• EXERCISE PROMPT:
From the line with "Viewport: 803px width, 656px height." to the line with "Task: Click the avatar", retype every line exactly, including those two, and leave out the rest of the data below.

• ENTRIES SUPPLIED:
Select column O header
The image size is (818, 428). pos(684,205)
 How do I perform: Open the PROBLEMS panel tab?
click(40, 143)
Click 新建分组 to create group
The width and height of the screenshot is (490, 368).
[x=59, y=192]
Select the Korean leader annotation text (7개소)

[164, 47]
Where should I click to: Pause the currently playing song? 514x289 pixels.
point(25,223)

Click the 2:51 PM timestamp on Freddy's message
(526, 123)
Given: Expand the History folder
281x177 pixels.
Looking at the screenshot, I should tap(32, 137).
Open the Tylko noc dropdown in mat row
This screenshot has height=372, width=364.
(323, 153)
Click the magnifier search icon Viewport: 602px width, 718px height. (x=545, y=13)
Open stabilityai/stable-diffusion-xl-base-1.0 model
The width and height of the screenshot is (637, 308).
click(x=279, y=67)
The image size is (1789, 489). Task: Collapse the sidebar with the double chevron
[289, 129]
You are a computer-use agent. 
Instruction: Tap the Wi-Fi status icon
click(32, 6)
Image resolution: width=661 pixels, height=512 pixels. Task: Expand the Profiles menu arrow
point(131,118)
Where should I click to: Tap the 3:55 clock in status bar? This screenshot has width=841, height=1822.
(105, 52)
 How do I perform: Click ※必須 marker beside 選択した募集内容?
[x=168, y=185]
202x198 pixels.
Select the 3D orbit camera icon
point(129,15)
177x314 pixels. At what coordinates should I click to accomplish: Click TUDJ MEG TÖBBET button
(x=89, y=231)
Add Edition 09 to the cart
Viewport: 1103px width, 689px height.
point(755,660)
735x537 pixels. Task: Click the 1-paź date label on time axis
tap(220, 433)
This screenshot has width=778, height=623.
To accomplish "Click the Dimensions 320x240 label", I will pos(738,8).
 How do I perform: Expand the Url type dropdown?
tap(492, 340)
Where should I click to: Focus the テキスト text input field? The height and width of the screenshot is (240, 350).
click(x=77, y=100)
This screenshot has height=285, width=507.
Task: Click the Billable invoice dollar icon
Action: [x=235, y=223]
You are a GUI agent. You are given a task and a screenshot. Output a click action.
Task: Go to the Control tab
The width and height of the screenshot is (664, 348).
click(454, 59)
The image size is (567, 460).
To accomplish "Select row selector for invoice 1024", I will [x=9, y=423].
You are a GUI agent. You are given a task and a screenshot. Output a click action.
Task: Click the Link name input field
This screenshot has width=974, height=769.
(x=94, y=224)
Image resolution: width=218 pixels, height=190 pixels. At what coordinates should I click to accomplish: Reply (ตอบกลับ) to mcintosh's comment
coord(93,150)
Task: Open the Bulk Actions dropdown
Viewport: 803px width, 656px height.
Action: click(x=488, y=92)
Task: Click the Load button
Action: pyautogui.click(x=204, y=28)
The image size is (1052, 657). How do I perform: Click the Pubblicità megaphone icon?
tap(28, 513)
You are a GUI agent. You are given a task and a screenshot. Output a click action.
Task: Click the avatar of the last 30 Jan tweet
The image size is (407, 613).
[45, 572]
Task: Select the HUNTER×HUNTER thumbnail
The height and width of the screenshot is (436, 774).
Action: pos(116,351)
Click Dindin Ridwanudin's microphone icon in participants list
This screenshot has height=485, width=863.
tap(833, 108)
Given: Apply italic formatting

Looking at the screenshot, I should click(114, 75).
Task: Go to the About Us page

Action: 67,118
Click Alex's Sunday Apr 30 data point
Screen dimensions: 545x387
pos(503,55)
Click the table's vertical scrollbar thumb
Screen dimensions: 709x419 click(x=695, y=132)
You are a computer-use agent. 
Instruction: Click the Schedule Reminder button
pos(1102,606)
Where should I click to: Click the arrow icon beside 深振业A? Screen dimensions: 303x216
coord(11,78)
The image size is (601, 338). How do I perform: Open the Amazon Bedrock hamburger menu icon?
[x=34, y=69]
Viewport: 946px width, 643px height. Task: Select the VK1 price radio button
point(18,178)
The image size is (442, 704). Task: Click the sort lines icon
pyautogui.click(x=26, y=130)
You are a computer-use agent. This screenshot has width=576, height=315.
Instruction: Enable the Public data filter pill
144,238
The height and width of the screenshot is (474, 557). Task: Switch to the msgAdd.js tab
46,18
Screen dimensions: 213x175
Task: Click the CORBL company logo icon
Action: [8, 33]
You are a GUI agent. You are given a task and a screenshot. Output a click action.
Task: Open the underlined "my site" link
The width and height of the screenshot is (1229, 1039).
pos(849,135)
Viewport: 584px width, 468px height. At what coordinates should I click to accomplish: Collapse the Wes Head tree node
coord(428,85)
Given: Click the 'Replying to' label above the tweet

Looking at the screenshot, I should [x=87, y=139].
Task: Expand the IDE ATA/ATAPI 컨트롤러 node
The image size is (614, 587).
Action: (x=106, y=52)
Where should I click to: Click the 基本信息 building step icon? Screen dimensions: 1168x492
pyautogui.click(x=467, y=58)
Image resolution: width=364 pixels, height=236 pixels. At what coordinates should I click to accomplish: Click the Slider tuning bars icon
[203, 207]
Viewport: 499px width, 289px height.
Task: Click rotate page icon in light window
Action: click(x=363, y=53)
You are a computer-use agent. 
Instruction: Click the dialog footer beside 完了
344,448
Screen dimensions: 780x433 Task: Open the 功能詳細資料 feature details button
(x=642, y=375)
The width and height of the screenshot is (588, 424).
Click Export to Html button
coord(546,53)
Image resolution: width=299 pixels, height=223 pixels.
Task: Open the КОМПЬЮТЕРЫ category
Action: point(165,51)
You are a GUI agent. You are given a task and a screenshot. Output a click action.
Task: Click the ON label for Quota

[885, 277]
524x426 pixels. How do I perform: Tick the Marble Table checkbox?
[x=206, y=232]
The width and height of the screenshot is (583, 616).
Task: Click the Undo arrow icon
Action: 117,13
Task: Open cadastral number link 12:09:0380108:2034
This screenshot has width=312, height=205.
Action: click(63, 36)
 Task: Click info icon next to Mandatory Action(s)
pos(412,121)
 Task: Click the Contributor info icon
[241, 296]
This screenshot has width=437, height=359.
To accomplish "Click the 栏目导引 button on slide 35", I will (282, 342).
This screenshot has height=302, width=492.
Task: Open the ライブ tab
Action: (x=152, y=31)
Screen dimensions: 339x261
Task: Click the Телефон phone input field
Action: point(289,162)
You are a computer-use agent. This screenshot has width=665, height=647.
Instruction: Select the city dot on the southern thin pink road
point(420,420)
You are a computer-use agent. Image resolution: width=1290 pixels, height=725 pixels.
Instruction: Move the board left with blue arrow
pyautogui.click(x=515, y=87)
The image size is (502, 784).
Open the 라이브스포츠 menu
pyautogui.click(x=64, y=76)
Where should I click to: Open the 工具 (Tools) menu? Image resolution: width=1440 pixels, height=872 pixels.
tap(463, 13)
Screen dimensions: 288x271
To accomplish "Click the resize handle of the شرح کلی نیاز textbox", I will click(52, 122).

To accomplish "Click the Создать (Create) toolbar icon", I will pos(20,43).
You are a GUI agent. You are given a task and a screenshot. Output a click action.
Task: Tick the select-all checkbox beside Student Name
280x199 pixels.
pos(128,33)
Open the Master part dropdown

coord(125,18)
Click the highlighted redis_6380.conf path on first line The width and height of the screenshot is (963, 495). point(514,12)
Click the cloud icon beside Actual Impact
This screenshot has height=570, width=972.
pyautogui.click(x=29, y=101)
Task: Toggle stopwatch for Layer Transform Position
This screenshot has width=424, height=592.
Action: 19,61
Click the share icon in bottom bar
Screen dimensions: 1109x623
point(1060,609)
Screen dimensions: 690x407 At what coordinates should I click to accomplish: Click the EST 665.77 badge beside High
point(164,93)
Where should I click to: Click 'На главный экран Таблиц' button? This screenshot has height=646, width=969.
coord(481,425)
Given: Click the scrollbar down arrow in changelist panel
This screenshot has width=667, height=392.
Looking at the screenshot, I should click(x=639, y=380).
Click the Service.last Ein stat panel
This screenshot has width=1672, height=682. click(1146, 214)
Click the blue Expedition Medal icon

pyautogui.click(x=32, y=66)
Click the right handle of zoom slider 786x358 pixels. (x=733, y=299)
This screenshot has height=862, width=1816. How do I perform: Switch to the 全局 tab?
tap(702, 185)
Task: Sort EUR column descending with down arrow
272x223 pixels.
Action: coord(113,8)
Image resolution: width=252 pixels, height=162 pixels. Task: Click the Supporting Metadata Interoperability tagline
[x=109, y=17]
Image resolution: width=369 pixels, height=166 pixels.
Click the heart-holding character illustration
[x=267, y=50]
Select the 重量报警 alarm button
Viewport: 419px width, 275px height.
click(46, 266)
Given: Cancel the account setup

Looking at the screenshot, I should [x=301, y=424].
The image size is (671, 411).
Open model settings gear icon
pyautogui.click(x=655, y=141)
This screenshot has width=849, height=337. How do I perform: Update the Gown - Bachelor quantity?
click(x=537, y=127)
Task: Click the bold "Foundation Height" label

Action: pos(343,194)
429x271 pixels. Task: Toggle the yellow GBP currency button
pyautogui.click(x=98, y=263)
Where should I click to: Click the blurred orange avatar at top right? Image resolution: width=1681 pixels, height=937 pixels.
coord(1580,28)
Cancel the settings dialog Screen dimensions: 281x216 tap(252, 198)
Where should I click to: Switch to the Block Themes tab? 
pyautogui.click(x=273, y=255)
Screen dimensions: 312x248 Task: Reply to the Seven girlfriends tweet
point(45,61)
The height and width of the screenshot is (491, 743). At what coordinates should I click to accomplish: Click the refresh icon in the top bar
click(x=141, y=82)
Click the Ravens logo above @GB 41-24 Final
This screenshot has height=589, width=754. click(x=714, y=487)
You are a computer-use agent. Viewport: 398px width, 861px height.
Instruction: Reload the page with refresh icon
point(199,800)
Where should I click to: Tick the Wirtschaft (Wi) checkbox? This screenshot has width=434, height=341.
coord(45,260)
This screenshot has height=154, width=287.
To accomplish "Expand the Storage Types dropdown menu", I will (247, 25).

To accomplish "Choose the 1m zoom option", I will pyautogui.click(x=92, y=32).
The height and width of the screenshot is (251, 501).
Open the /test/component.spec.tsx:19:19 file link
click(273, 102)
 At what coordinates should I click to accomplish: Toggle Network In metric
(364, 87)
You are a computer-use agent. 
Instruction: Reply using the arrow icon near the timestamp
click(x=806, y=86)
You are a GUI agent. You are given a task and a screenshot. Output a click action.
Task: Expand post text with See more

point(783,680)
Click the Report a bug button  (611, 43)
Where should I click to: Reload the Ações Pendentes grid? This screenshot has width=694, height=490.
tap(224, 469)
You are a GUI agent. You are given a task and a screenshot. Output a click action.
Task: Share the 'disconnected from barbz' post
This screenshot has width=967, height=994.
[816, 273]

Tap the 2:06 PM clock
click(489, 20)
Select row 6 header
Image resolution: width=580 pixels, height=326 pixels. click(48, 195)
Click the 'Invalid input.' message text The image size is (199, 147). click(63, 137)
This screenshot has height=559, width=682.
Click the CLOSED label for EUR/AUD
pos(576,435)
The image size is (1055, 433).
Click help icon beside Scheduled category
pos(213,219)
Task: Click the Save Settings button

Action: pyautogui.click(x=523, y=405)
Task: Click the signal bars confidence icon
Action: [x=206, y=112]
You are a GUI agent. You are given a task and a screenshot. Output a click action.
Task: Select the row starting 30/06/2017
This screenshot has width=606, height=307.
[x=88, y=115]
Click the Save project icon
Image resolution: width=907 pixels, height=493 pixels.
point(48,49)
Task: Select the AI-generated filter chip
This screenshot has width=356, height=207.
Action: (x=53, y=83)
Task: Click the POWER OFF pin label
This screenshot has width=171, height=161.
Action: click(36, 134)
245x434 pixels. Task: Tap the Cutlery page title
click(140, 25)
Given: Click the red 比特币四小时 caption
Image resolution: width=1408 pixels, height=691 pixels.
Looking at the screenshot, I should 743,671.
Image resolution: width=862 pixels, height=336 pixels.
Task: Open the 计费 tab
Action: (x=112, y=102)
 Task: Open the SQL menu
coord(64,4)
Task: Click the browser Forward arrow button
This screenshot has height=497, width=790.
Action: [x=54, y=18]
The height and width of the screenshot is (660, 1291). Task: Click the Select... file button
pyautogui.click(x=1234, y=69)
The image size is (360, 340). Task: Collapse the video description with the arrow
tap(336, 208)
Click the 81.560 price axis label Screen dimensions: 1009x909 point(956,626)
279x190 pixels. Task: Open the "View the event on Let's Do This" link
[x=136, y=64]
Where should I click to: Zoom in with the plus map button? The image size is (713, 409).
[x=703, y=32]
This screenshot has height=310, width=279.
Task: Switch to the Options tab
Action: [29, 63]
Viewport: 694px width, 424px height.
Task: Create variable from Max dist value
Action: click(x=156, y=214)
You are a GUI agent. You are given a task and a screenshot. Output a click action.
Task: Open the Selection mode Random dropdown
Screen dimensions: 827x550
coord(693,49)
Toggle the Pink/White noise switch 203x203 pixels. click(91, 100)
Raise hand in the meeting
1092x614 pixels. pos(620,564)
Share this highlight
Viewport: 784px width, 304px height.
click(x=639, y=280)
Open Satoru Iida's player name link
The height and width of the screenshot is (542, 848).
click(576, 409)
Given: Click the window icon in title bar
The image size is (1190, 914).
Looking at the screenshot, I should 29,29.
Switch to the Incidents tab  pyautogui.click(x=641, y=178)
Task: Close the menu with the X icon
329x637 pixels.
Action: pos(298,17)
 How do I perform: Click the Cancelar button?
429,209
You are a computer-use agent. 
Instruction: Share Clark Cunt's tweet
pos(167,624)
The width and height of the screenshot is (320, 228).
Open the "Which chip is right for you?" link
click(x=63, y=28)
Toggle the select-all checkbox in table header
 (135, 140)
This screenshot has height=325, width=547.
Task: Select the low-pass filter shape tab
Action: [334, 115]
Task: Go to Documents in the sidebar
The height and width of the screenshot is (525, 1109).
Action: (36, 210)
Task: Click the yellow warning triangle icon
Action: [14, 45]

• ANSWER FOR THIS EXERCISE:
Viewport: 803px width, 656px height.
Action: click(x=488, y=92)
Task: Click the Load button
Action: pyautogui.click(x=204, y=28)
The image size is (1052, 657). How do I perform: Click the Pubblicità megaphone icon?
tap(28, 513)
You are a GUI agent. You are given a task and a screenshot. Output a click action.
Task: Click the avatar of the last 30 Jan tweet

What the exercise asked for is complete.